If I had to create a list of premises for Tom Cruise movies that I would find implausible solely because Tom Cruise was in them, it would go something like this:
• A movie in which Tom Cruise has an ethnic or regional accent
• A period piece
• A movie in which Tom Cruise is a champion prize fighter
• A movie in which Tom Cruise tames wild horses by punching them in the nose
• A movie in which Tom Cruise builds the entire transcontinental railroad
So imagine my surprise when I watched Far and Away, a movie in which all of these things are true.
Far and Away tries to incorporate political unrest in Ireland and the frontiers of colonial America in the same story, and does neither well. At first I actually thought it was intentionally supposed to be a farce because the first act of the movie features a scene in which Tom Cruise (Joseph) is naked and asleep in bed, uncovered except for a cooking bowl covering his genitals.
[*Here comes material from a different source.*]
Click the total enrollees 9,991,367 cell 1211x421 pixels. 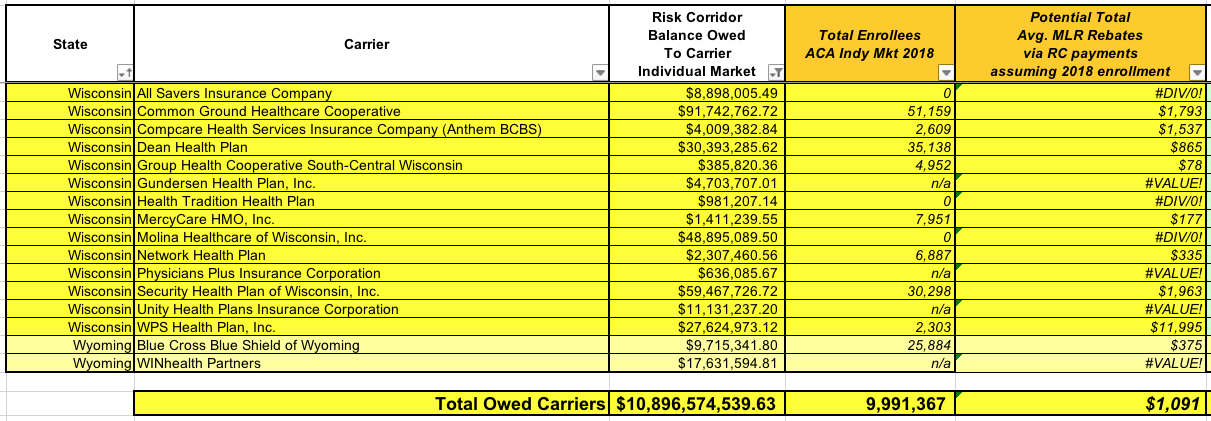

Nicole Kidman (Shannon) sneaks into the room and tries to sneak a peek at the good stuff. Slapstick ensues.
I’m not sure how much time to spend recanting the plot and characters because the movie is just a mess. Joseph is an idealistic working class Irishman and Shannon is a naive, spoiled brat. They meet because Joseph wants to murder Shannon’s father, who owned the land Joseph’s father owned. Shannon wants to move to America because they’re giving away free land in Oklahoma! All you have to do is stake your claim. They end up in Boston.
At one point Joseph decides to run away. Away from Shannon and her family who have come to Boston to find her and the Boston mobsters who revered him and then rejected him. So he starts running. Literally running, arms flailing, gasping for air, bug-eyed and mouth agape. The Tom Cruise run’s japanese RPG style monstrous final form. Cut to the American frontier. Joseph has run all the way to the burgeoning American rail system. Dynamite explodes, creating a giant hole in a nearby mountain. Cut to Joseph asleep on a cot on a train. A few minutes later he decides to leave his job and go to Oklahoma after all. Shannon happens to be there. “I came on a train,” she says. The movie tells us that it’s been three months.
In a way, this movie is the Tom Cruise run. It moves at a breakneck pace, never stopping to ponder or explain. It flails about from one historical trope to another, mingling slapstick and awkward sexual tension with class unrest, poverty and violence.
You don’t know what it thinks it’s doing or whether you’re supposed to laugh at it. But like Tom Cruise, it’s trying, and it seems to know where it’s going.